Antonia disse à menina: não querida, isso não é para nós.


-Desculpe-me meu senhor, mas deve haver algum engano essa bandeja não é para cá. Nenhuma encomenda foi feita. Disse Antonia.


- Desculpe-me a senhora mas é sim. Devo entregá-la sem falta hoje e já estou atrasado.


-Meu senhor verifique bem o nome do destinatário..


-Disseram-me apenas: entregue na casa do Desembargador que ele está esperando.



A essa altura uma algazarra já se fazia presente. Cada qual emitindo sua opinião. Impossível entender qualquer coisa.


Zillah dizia:


-Deixa..Antonia..deixa...


Aloísio, de 13 anos, muito guloso logo quis pegar a bandeja.


-Calma, menino! Temos que verificar isso.



Atraído por tanto ruído, vozes e risos o Desembargador saiu da biblioteca para saber o que estava acontecendo.




- Posso saber o que está acontecendo aqui?




Antonia explicou então a situação.




-Boa noite, Desembargador estou aqui para entregar-lhe essa bandeja de doces, disse o jovem motorista.


-Boa noite, meu jovem, mas creio que haja algum engano, pois não foi feita nenhuma encomenda.

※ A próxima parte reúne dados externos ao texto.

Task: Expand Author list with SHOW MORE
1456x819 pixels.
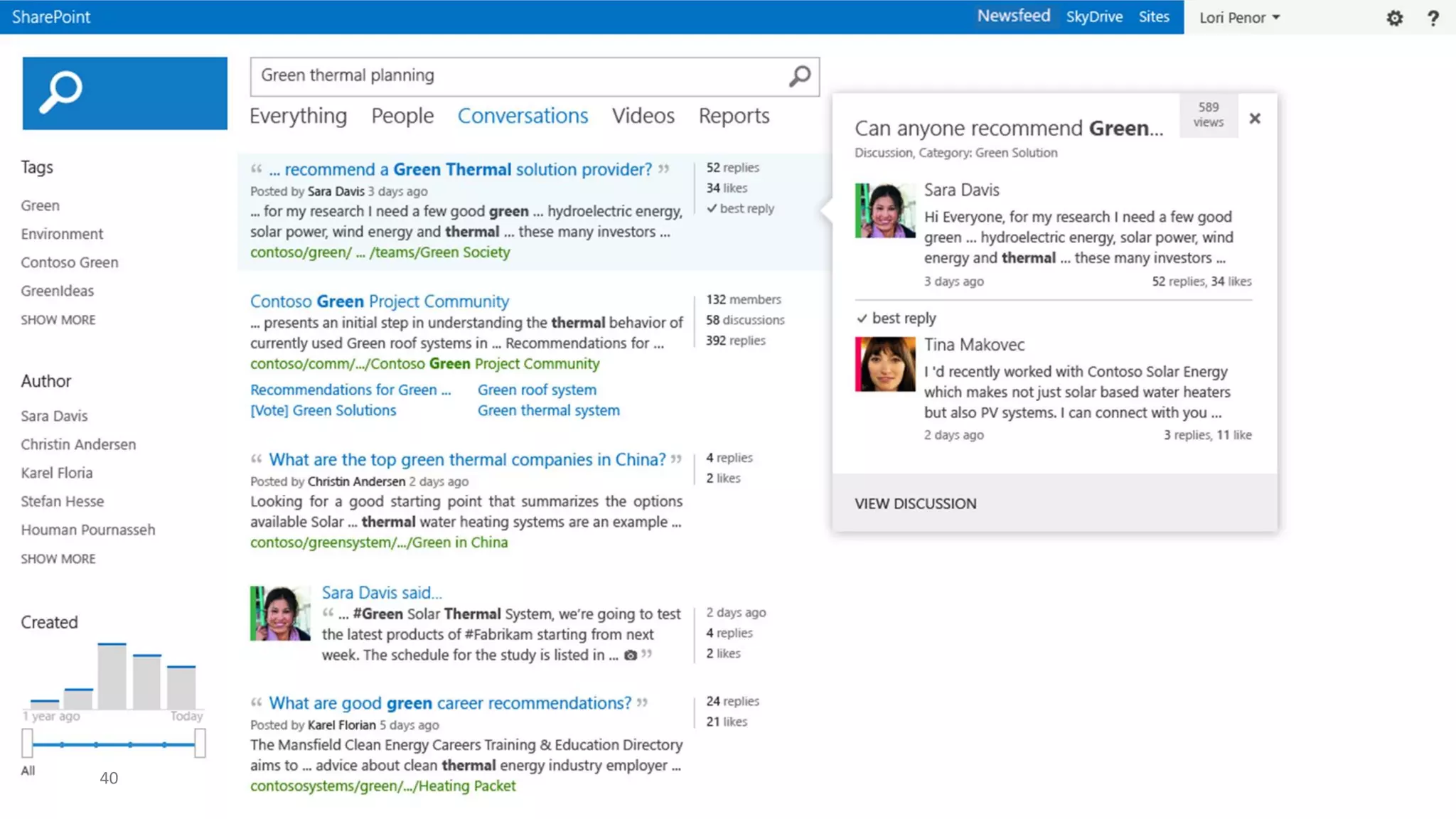Action: 58,559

-Meu Deus! O senhor quer que eu perca meu emprego? Tenho família para sustentar! Se não entrego esses doces perderei meu emprego.




Maria, a mais velha, resolveu então dar sua opinião.

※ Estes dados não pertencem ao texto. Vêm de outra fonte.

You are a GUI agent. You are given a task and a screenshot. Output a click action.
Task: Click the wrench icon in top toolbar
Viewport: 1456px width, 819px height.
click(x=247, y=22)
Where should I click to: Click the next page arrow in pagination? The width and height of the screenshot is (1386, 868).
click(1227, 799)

-Quem sabe papai, não foi presente de alguém? Nessa época de eleição tudo é possível.


-Mais um motivo para não aceitar. Não sei quem possa ter me mandado isso.


-Pelo amor de Deus o que faço? Perguntou o pobre motorista segurando a bandeja. Já suando em desespero e tremendo pelo peso da bandeja.




Depois de verificado que não havia remetente e já que o rapaz tanto insistia...




-Está bem meu jovem, não serei eu o responsável pelo seu desemprego. Pode entregar-me a bandeja.


O jovem suspirou aliviado, recebeu uma gratificação, e se foi com a sensação de dever cumprido.
Antonia colocou então a bandeja sobre a mesa da sala de jantar.
Por alguns minutos um silêncio tomou conta da sala. E todos os olhares se voltaram para o Desembargador. Esperando um pequeno sinal de autorização...
Então...


-Certo, crianças já que alguém decidiu nos ofertar a sobremesa de hoje..vamos lá!




Foi um verdadeiro ataque à bandeja. Imagine 6 crianças como formigas em volta de uma bandeja com os mais deliciosos doces.
Até mesmo o Desembargador apreciou o seu saboroso doce.
Logo só havia papeis e resto de açúcar sobre a bandeja.
Não demorou trinta minutos para que voltassem a bater na porta.
Um motorista agora pálido e assustado disse:


-Desembargador...queira me perdoar..mas..


-Mas..? Perguntou o Desembargador..


-Houve um pequeno engano e a bandeja de doces era para ser entregue na rua ao lado.


-Não diga! Mesmo?


-Sinto meu jovem, mas agora é tarde. E não foi falta de avisar.


-Mas e os doces?? Perguntou aflito?


-Os doces? Bom meu jovem. Com seis crianças em casa acho que pode imaginar o destino de cada um desses deliciosos doces.


-O que faço agora? Perguntou assustado.






O Desembargador então se dirigiu à sala apanhou a bandeja, agora vazia, e devolveu-a ao motorista.-


-Leve a bandeja. Explique o ocorrido.


-Mas serei demitido..e..


-Meu jovem você já está encrencado. Mas sei que no fundo a culpa não é de toda sua.


O Desembargador então se dirigiu à biblioteca e redigiu uma pequena carta e pediu que fosse entregue junto à bandeja na devida casa.


-O que diz aqui??? Perguntou aflito.


- Que os doces estavam maravilhosos que adoraria conhecer tão competente doceira.


- Mas...


- Calma rapaz..digo também que arcarei com o valor gasto que não se preocupem. Mas em relação aos doces da festa nada posso fazer. Pois hoje a festa foi aqui.


- Uma boa noite para você rapaz.




Assim terminou aquela noite de maio. Adoçada pelo destino.